*Required action:* Starting at the line that contains "This screenshot has height=550, width=667." and ending at the line that contains "Task: Open the Flusssteuerung dropdown", the lines below are to be given again exactly, with nothing added.

*Source data:*
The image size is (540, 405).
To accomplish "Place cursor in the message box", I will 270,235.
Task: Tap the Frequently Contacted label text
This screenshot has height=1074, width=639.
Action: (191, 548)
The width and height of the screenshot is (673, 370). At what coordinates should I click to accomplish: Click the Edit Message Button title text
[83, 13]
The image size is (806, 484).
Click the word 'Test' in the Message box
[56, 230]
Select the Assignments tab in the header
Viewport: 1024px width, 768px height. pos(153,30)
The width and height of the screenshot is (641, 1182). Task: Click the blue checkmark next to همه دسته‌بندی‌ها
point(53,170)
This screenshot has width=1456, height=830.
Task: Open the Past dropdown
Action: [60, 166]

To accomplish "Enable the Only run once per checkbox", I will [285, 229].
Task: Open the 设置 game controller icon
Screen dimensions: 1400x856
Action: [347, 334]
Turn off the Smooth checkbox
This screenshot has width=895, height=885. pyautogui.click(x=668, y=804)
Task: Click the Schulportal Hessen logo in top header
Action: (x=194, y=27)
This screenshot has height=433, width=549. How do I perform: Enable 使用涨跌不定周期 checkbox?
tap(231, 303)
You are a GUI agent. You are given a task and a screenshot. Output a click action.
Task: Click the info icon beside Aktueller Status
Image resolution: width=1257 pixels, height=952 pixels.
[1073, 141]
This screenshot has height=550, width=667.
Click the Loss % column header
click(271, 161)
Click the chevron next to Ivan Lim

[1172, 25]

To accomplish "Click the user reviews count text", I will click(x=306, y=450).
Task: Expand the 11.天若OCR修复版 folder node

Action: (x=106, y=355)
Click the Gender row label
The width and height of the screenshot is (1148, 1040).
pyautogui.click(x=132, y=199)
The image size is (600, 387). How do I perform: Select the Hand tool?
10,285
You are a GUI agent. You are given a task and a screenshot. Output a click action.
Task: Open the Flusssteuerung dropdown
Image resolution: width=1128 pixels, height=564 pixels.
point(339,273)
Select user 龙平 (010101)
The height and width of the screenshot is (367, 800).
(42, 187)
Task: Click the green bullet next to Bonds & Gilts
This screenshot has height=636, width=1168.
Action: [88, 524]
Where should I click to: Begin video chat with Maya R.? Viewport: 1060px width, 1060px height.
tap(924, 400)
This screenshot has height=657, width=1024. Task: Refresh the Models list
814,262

*Result of this exercise:*
This screenshot has height=550, width=667.
Click the Loss % column header
click(271, 161)
Click the chevron next to Ivan Lim

[1172, 25]

To accomplish "Click the user reviews count text", I will click(x=306, y=450).
Task: Expand the 11.天若OCR修复版 folder node

Action: (x=106, y=355)
Click the Gender row label
The width and height of the screenshot is (1148, 1040).
pyautogui.click(x=132, y=199)
The image size is (600, 387). How do I perform: Select the Hand tool?
10,285
You are a GUI agent. You are given a task and a screenshot. Output a click action.
Task: Open the Flusssteuerung dropdown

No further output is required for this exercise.